While most Nigerians saw the opportunity of the chat as that which the president would use to shed more light on what his government has been doing to get to the bottom of the missing $20 billion which the former CBN governor, Sanusi Lamido Sanusi, alleged was stolen, the president instead did all he could to first of all discredit Sanusi as someone who did not know what he was talking about. He went on to say no such money was missing but disclosed that his government would still go ahead with the forensic audit of the NNPC accounts. Although the government finally named the firm that will carry out the audit after about two months silence, we wonder whether an independent audit is possible when both the petroleum minister and the NNPC GMD who are principal actors are still in their seats. We also wonder whether the audit will reveal anything after the president has declared that no money went missing.

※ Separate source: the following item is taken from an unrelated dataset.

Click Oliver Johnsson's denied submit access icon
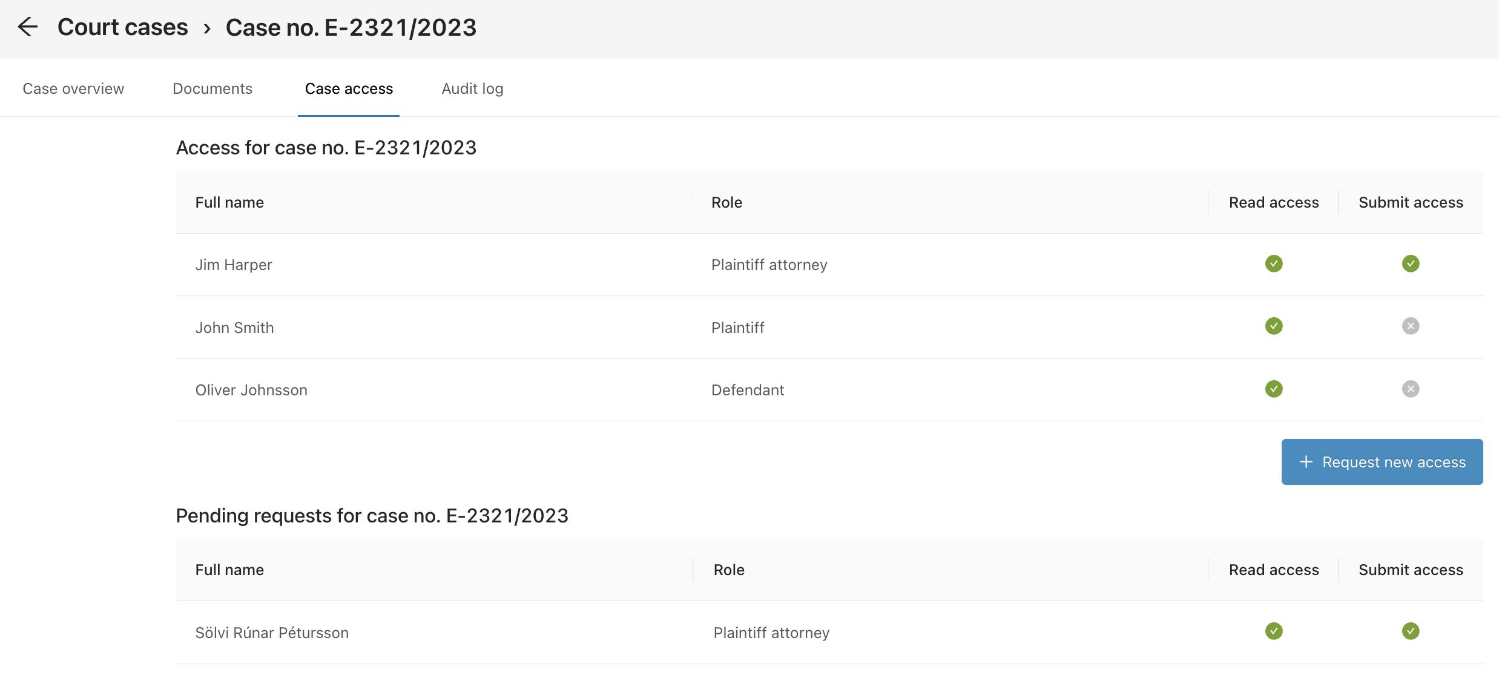The width and height of the screenshot is (1499, 678). click(1410, 389)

On the controversy surrounding the use of private jets by Diezani Alison-Madueke, the petroleum minister, and the ongoing probe by the House of Representatives, the president again left many Nigerians disappointed by his reaction when he said the House was on political witchhunt. He said the House had invited the minister over 200 times and therefore she was within her rights to ignore their invitation on the private jet matter. Such a statement would have been excused if it had been made by an ordinary man on the street but for the president to say so shows the lowly depths Nigeria has sunk to in terms of leadership and clearly suggests that the president will do all in his power to protect his inner circle from the law.
Nigerians have not forgotten how long it took him to sack the former aviation minister, Stella Oduah, despite the countless corruption controversies she found herself in. Neither have they forgotten the pardon he granted his former boss in Bayelsa state, Diepreye Alamieyesiegha, who had been convicted of stealing from the state government while he was governor. The mysterious manner in which the head of the presidential task force on pensions escaped the clutches of the law enforcement agents after he was indicted by the Senate has not been forgotten either.
Unlike most Nigerians, the president does not seem to believe corruption is a problem in the country and he made no bone about it during the chat when he said that corruption matters are usually blown out of proportion. He said cases of mere stealing are celebrated as corruption. Mr. President, what then should constitute corruption and how do you intend to fight it? We hope an answer will be forthcoming soon.